Why grieving a pet is harder than suffering a loved one

The key components of human attachment include:

Experiencing the other as a reliable source of comfort and seeking them out in times of distress.

Feeling pleasure when they are present.

Missing them when separated.

These characteristics are also found in our relationship with pets, according to researchers.

There are some complexities. There are certain groups that have a higher likelihood of developing a close relationship with their pet. These include older people who are isolated and those who have lost faith in humansindividuals who depend on assistance animals also fall into this category.

Researchers found that our attachment to our furry, feathered, and scaled friends comes at a cost, as we mourn the loss of them. Some aspects of pet grieving are unique.


Many people may only have experienced grief in connection with euthanasia through the death of their pet. The guilt or doubt that comes with euthanising a beloved companion animal can make grief more difficult. research, for example, found disagreements in families over whether or not it was right to put an animal to sleep are particularly difficult.

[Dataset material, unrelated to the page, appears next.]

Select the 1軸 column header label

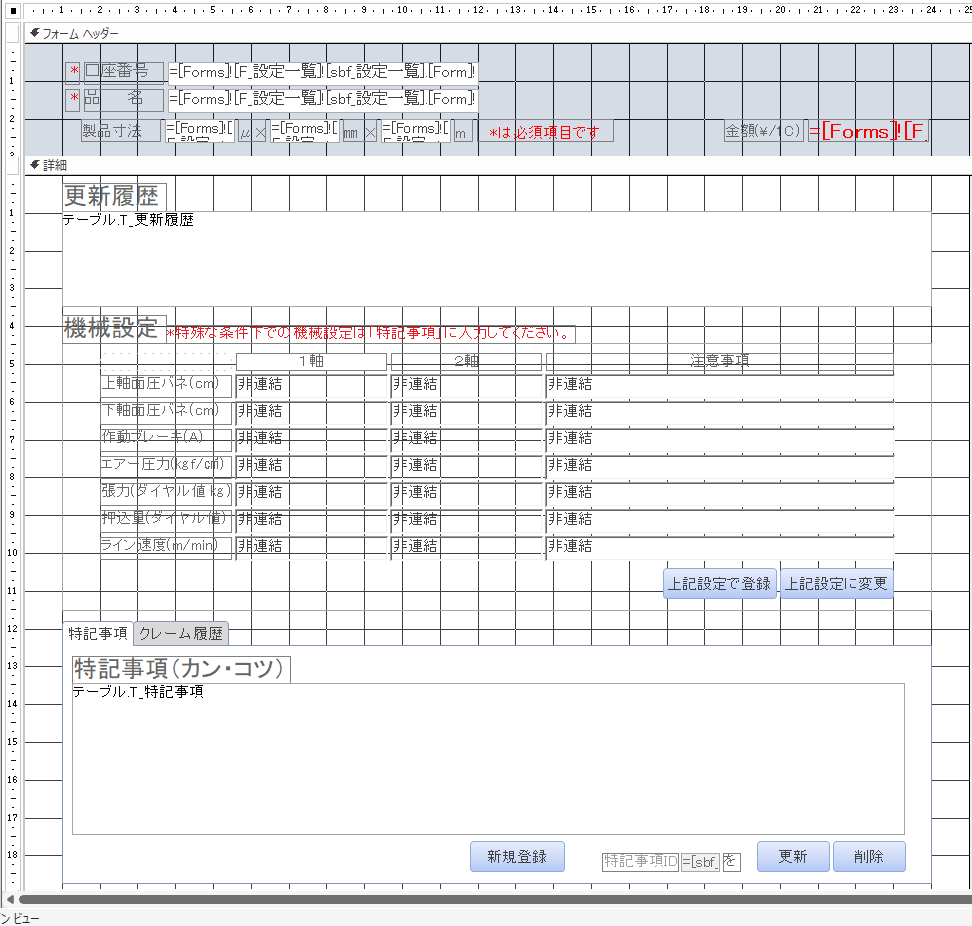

Euthanasia gives people the chance to prepare themselves for a loved animal’s death. It is an opportunity to say goodbye, plan final moments of love and respect and express them through a favorite meal, a quiet night together or a goodbye.

People’s reactions to pet euthanasia are very different. Israeli researchers discovered that 83% of people felt certain about their decision to euthanize a pet after the death. They felt they were giving their pet a less painful death.

Pet grief can make people turn inwards. Soloviova Liudmyla/Shutterstock

A Canadian study revealed that 16% of the participants who had their pets euthanised felt like “murderers.” American research also shows how nuanced a decision can be. In a study, 41% of participants felt guilty after euthanizing their pet and 4% had suicidal thoughts. People’s experiences of pet euthanasia are influenced by cultural beliefs, their attachment style, and personality.

Unenfranchised grievance

Socially, this type of loss still isn’t acceptable. Disenfranchised grieving is the term used to describe losses that are not fully appreciated or ignored by society. It is difficult to grieve in public, or at least acknowledge the loss.

Pets can be a source of comfort for older people who are often isolated. Budimir Jevtic/Shutterstock

The psychologists Robert Neiymeyer & John Jordan say that disenfranchised grieving results from a failure of empathy. Some people deny their own grief because they feel it’s shameful. It’s not just about maintaining a stiff upper lips in the office or the pub. Some people may think that pet grievance is not acceptable to their family members or the whole family.

There may also be a mismatch in the social expectations surrounding animal deaths and the level of grief that pet owners feel. Some people react with contempt when someone takes time off work to grieve a pet.

According to research, when people grieve over the death of a pet, they are more likely to experience disenfranchised feelings. This makes it harder for them to find comfort, growth post-traumatically, and healing. Disenfranchised grieving seems to restrict emotional expression, making it more difficult to process.

The relationship we have with our pets can be just as important as the one we share with others. Our grief is not less intense when we lose our pets. Pet grief has its unique dimensions that we must acknowledge. We can reduce suffering if we accept pet loss as a form of grief. After all, we’re just human.